We welcome all submissions that draw on data from South Asian languages (including Dravidian, Indo-Aryan, and Tibeto-Burman languages) to make novel insights into the nature of the language faculty.

We especially welcome submissions relevant to this year’s special theme of locality in South Asian languages. Constraints on long-distance dependencies have been part of linguistic theorizing for decades, but as data from previously less–studied languages and language families comes to light these theories must contend with the full range of attested patterns. South Asian languages have proved to play in invaluable role in advancing linguistic theory in this way; accounts of long-distance agreement in Hindi-Urdu (Bhatt 2005), long-distance wh-in-situ in Malayalam (Aravind 2018), and long relativization in Tibetan (Erlewine 2019) come to mind as three examples of recent contributions from different South Asian language families.

On that note, we welcome contributions that shed light on (anti-)locality restrictions in grammar with data from South Asian languages. We also welcome work in the realm of South Asian linguistics that examines locality from the perspective of external factors like acquisition, processing, and computational efficiency.

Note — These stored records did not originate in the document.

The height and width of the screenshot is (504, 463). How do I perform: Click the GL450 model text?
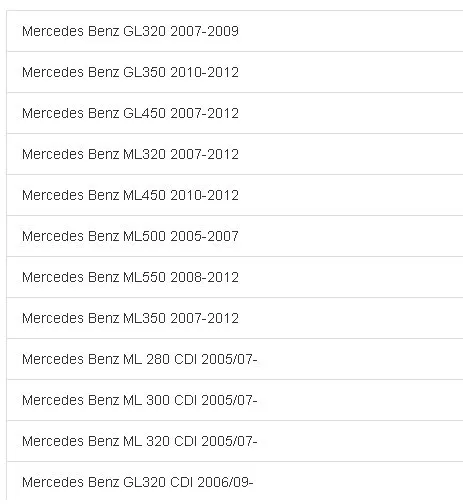pyautogui.click(x=144, y=113)
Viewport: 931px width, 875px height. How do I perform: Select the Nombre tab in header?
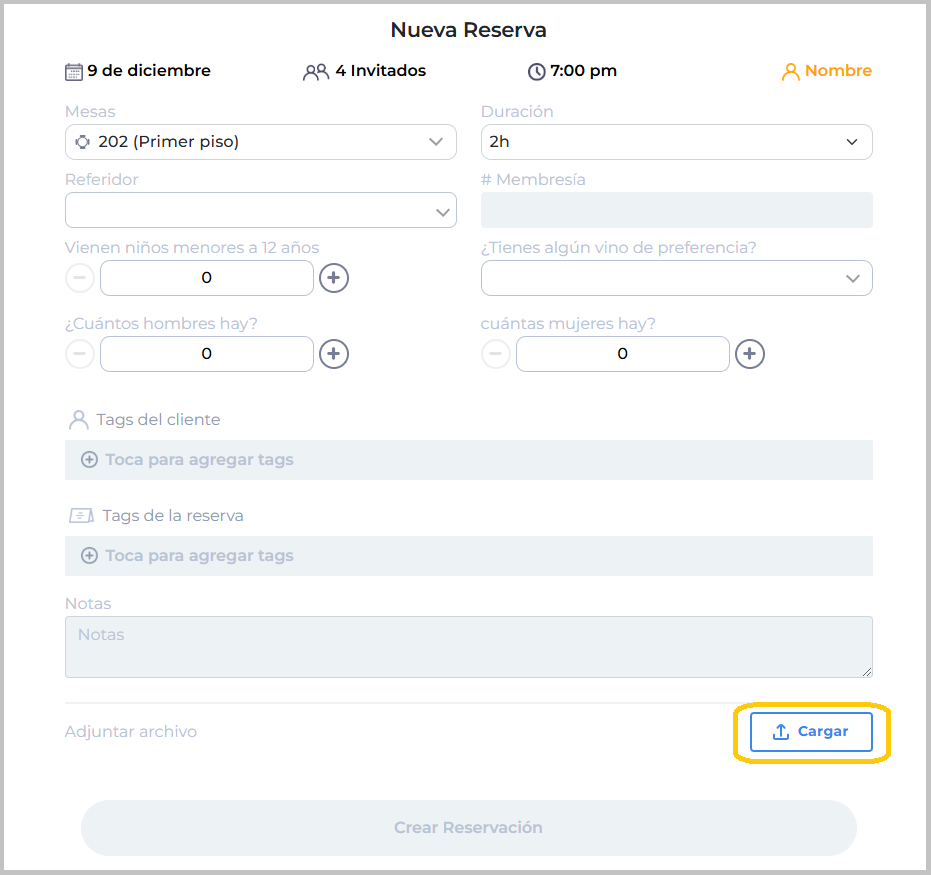[837, 71]
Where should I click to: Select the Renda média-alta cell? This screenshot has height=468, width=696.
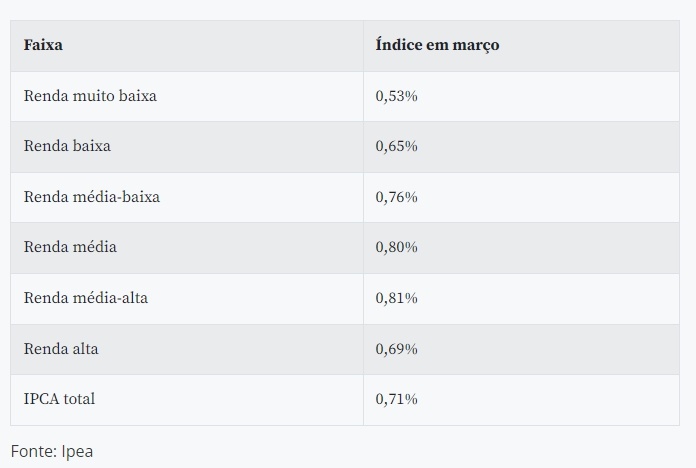tap(86, 298)
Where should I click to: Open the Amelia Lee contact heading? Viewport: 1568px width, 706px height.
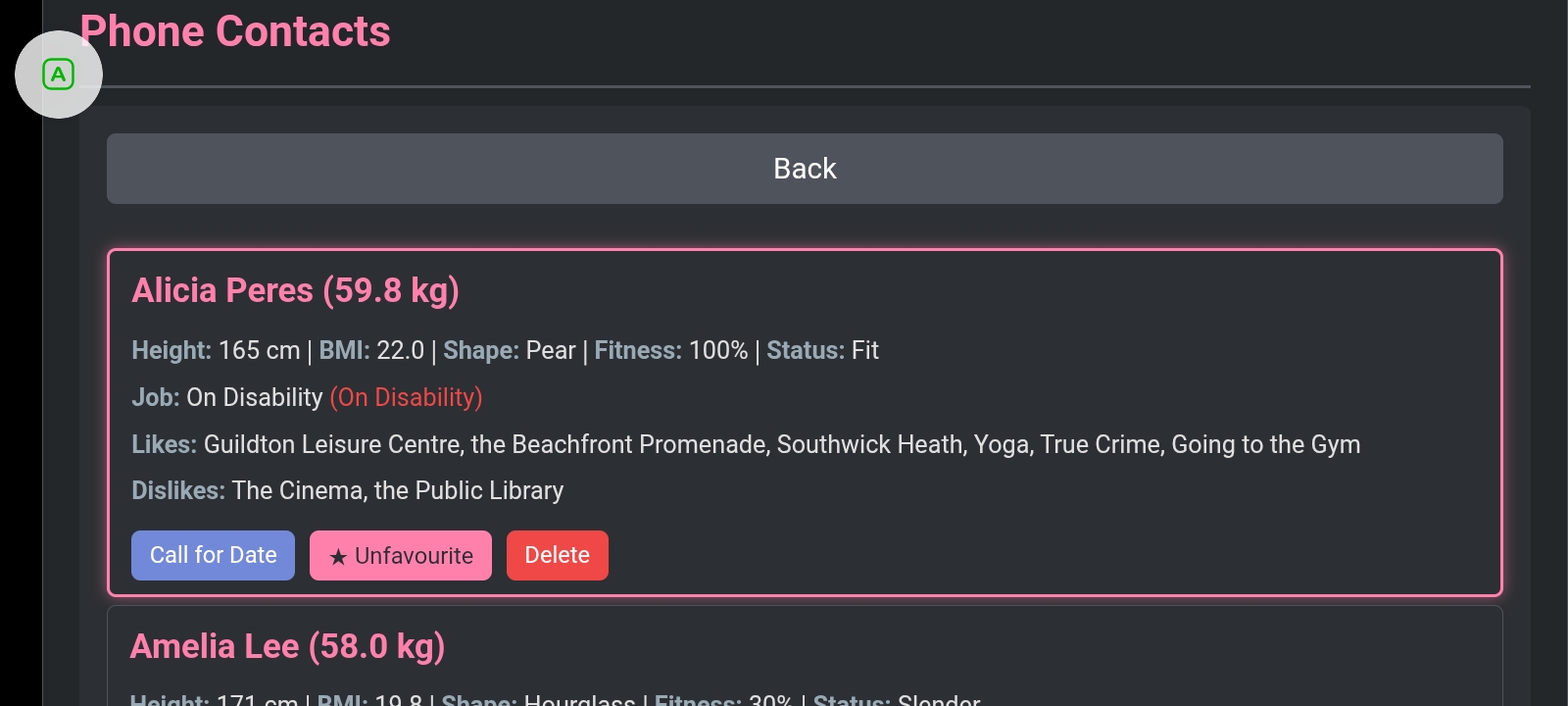click(x=287, y=646)

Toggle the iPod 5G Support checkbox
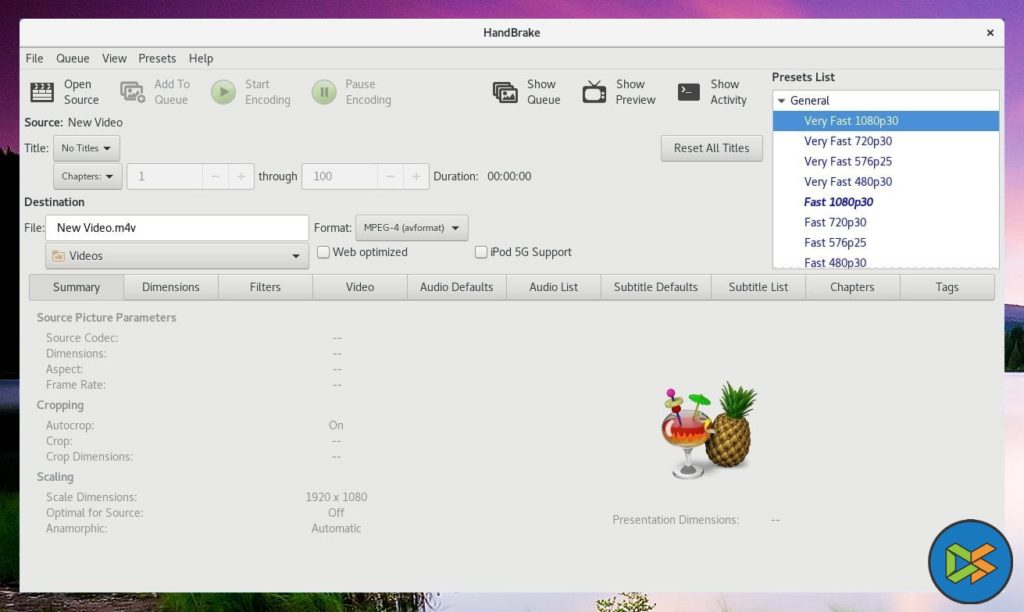click(x=481, y=252)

While work on South Asian languages in these domains has historically been underrepresented in the literature, this has changed a great deal in recent years (see, for example, Chacón et al. 2016’s psycholinguistic study of locality in dependency formation in Bangla).

We particularly welcome submissions on under-researched and endangered South Asian languages.We encourage submissions from minority groups including researchers located in South Asia and other diaspora communities.We encourage interdisciplinary submissions that incorporate experimental, computational, acquisition or fieldwork into linguistic theory-building.